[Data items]
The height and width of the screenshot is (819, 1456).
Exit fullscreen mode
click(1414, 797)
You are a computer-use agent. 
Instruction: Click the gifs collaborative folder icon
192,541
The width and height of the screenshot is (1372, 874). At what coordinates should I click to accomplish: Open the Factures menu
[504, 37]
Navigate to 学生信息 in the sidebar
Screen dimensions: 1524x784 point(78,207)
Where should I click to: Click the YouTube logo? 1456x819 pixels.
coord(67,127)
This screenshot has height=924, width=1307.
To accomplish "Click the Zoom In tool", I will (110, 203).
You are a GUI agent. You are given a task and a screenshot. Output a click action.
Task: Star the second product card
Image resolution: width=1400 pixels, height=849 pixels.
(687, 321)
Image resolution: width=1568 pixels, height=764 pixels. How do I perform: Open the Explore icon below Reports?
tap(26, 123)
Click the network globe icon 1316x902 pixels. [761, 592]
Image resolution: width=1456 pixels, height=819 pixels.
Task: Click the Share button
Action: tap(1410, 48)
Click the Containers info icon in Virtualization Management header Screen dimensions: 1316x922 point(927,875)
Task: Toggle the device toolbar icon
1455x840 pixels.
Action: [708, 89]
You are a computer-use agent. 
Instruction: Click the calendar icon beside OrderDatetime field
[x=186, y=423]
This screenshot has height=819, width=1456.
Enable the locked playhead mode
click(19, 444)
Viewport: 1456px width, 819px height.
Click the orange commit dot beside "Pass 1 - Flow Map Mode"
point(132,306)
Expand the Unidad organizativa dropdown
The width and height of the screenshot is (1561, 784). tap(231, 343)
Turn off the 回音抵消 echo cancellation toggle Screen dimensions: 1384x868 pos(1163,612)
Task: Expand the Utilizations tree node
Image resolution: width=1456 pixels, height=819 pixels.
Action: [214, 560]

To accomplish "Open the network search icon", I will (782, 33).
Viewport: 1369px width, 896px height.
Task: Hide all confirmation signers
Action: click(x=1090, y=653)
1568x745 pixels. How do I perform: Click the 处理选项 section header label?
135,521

◆ Problem description
Show the lines in the entries above that include the string "This".

◆ The answer
This screenshot has height=924, width=1307.
This screenshot has height=819, width=1456.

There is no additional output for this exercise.